Lindy had decided this was to be 'her' ulta goal. The 50k at Canberra, coinciding with World Parkinsons Day, would be a chance to raise money and awareness. Again, when the event collapsed around her, she moved her focus and the “Friends of Lindy 50k” was born.

Early in the predawn on 11th April, a few hardy (and cold) souls started off around the Lake in central Canberra. I sepnt a little time with Lindy and her sister Heather during the first part of the race, listening to their stories and gaining so much insight from them both.

After about 17k, I woke my sleeping girls from our parked car (my children have to keep strange hours in bizarre places to accomodate my obsessions), and we went across the lake to run in the Womens and Girls 5k Fun Run. For Alana is was a race to test our her training. She did so well, coming 53rd out of 1100 women. For Sara, it was one of a few runs each week to keep her hand in for school cross country season. For me, it was another 5k closer to 50k for the day.

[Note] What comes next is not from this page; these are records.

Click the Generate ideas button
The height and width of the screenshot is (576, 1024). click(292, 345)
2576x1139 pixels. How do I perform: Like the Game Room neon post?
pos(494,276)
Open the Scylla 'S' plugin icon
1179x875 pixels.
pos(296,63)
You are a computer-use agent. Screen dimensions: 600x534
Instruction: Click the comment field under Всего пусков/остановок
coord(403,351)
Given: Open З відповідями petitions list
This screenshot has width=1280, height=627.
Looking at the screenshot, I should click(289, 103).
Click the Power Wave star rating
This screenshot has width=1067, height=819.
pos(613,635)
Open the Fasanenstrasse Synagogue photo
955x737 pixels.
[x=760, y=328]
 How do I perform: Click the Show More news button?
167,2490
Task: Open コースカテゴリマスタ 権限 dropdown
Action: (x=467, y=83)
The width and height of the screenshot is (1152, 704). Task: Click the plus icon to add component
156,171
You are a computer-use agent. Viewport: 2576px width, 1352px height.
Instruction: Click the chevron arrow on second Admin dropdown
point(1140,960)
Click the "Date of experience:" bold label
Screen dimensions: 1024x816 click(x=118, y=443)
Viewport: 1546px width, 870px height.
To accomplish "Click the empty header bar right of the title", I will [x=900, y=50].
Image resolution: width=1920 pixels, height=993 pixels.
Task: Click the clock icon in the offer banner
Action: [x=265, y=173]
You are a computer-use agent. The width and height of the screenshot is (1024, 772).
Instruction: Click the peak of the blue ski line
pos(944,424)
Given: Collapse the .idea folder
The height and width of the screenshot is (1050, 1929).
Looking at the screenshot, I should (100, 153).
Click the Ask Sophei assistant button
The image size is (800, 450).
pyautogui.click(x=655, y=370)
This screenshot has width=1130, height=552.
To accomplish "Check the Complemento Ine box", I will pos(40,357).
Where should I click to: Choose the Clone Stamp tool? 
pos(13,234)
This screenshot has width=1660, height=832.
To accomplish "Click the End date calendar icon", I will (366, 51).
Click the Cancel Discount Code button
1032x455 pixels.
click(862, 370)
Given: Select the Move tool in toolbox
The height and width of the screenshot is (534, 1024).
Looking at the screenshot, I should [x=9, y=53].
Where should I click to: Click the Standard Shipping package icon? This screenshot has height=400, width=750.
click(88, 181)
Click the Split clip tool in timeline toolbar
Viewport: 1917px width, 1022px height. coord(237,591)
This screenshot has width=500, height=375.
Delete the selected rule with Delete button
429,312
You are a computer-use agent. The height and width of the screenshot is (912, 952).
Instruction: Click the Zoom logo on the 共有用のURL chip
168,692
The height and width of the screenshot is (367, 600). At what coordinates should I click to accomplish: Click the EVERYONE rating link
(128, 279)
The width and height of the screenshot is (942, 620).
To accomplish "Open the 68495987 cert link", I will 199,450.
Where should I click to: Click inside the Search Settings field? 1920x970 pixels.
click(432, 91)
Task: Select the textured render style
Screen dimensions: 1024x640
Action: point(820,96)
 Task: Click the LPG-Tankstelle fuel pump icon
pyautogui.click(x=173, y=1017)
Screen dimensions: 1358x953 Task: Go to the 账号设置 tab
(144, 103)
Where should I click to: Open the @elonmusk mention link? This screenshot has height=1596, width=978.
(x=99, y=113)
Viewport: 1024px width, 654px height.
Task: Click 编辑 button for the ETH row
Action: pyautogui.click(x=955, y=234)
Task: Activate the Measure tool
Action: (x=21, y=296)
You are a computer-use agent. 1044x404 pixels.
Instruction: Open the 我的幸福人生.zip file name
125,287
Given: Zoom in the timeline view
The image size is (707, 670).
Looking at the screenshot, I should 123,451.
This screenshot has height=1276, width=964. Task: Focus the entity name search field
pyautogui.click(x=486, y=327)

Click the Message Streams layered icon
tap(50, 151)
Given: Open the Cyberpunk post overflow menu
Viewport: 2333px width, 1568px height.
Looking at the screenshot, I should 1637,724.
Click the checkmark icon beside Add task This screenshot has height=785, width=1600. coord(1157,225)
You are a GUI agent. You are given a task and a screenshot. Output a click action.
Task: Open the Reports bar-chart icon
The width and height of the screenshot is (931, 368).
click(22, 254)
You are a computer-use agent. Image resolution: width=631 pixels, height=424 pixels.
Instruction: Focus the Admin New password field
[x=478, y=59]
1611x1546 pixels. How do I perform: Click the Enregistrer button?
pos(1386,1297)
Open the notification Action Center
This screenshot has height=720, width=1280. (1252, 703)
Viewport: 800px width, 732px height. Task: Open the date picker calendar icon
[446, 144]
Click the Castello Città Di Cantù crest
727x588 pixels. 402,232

I must have looked a sight, jogging around like a lunatic before the start, and again after the finish, while the presentations were on! However, by the time we rejoined the crew back at the Fat Ass, I was up to about 30k. I met Lindy again and found out that I was now a fair few km behind her due to the proceedings at the fun run.

My goal was to catch her and Heather, so as to finish with them. I took my shoes off (relief) and proceeded to run a good number of km, catching up quickly. Alana joined me for my plod, and by the conclusion, had run 21k of her own! What an effort.

The last 20k just rolled by, and I walked the last ½ lap with Lindy, Heather and several others, to see her over the line for her 50k. What a great achievement. I'm inspired beyond words. So excited I decided to go back and finish off with another runner who was doing 60k... Arnie.

Across the day, I did 54k, in not too bad a time, and had a blast. A community of people came together to see something take place.... something that will stand in our minds for a long time to come. I feel honoured to have been a part of this, and I trust Lindy goes on to see many more goals reached in her life.